Aim of the task: Your task is to write out all of the records once more, exactly.

Stored items
__________
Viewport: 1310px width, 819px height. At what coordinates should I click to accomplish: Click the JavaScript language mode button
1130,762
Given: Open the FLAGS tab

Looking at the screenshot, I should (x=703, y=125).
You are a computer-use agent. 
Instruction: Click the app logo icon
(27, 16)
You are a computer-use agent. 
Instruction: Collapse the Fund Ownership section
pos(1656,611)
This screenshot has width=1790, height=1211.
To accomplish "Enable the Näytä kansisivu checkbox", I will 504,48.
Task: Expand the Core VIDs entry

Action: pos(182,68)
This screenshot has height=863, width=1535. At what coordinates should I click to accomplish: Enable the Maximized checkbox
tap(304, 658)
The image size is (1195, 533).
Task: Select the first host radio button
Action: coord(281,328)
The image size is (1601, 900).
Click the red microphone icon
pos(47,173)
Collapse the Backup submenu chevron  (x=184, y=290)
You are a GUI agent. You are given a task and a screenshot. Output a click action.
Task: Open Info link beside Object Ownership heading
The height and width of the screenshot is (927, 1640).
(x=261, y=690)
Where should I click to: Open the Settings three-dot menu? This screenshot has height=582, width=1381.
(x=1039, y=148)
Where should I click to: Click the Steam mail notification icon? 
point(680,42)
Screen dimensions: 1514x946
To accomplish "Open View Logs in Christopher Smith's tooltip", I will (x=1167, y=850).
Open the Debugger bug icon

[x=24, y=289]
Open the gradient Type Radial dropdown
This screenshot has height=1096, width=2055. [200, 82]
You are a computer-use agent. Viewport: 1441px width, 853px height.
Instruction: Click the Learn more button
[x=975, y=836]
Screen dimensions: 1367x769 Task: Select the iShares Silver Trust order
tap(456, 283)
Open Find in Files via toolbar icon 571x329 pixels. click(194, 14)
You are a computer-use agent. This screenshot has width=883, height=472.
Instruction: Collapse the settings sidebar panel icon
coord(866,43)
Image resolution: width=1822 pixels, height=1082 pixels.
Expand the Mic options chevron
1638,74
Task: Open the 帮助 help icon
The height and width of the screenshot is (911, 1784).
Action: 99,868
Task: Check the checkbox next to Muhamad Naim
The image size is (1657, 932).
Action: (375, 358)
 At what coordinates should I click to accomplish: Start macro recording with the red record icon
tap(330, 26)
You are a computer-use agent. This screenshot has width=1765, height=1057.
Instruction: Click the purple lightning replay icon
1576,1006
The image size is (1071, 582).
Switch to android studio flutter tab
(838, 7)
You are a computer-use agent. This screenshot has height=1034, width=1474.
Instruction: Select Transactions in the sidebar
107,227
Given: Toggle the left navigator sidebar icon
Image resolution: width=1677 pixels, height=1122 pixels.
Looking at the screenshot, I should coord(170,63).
__________
Task answer:
Viewport: 1310px width, 819px height. At what coordinates should I click to accomplish: Click the JavaScript language mode button
1130,762
Given: Open the FLAGS tab

Looking at the screenshot, I should (x=703, y=125).
You are a computer-use agent. 
Instruction: Click the app logo icon
(27, 16)
You are a computer-use agent. 
Instruction: Collapse the Fund Ownership section
pos(1656,611)
This screenshot has width=1790, height=1211.
To accomplish "Enable the Näytä kansisivu checkbox", I will 504,48.
Task: Expand the Core VIDs entry

Action: pos(182,68)
This screenshot has height=863, width=1535. At what coordinates should I click to accomplish: Enable the Maximized checkbox
tap(304, 658)
The image size is (1195, 533).
Task: Select the first host radio button
Action: coord(281,328)
The image size is (1601, 900).
Click the red microphone icon
pos(47,173)
Collapse the Backup submenu chevron  (x=184, y=290)
You are a GUI agent. You are given a task and a screenshot. Output a click action.
Task: Open Info link beside Object Ownership heading
The height and width of the screenshot is (927, 1640).
(x=261, y=690)
Where should I click to: Open the Settings three-dot menu? This screenshot has height=582, width=1381.
(x=1039, y=148)
Where should I click to: Click the Steam mail notification icon? 
point(680,42)
Screen dimensions: 1514x946
To accomplish "Open View Logs in Christopher Smith's tooltip", I will (x=1167, y=850).
Open the Debugger bug icon

[x=24, y=289]
Open the gradient Type Radial dropdown
This screenshot has height=1096, width=2055. [200, 82]
You are a computer-use agent. Viewport: 1441px width, 853px height.
Instruction: Click the Learn more button
[x=975, y=836]
Screen dimensions: 1367x769 Task: Select the iShares Silver Trust order
tap(456, 283)
Open Find in Files via toolbar icon 571x329 pixels. click(194, 14)
You are a computer-use agent. This screenshot has width=883, height=472.
Instruction: Collapse the settings sidebar panel icon
coord(866,43)
Image resolution: width=1822 pixels, height=1082 pixels.
Expand the Mic options chevron
1638,74
Task: Open the 帮助 help icon
The height and width of the screenshot is (911, 1784).
Action: 99,868
Task: Check the checkbox next to Muhamad Naim
The image size is (1657, 932).
Action: (375, 358)
 At what coordinates should I click to accomplish: Start macro recording with the red record icon
tap(330, 26)
You are a computer-use agent. This screenshot has width=1765, height=1057.
Instruction: Click the purple lightning replay icon
1576,1006
The image size is (1071, 582).
Switch to android studio flutter tab
(838, 7)
You are a computer-use agent. This screenshot has height=1034, width=1474.
Instruction: Select Transactions in the sidebar
107,227
Given: Toggle the left navigator sidebar icon
Image resolution: width=1677 pixels, height=1122 pixels.
Looking at the screenshot, I should coord(170,63).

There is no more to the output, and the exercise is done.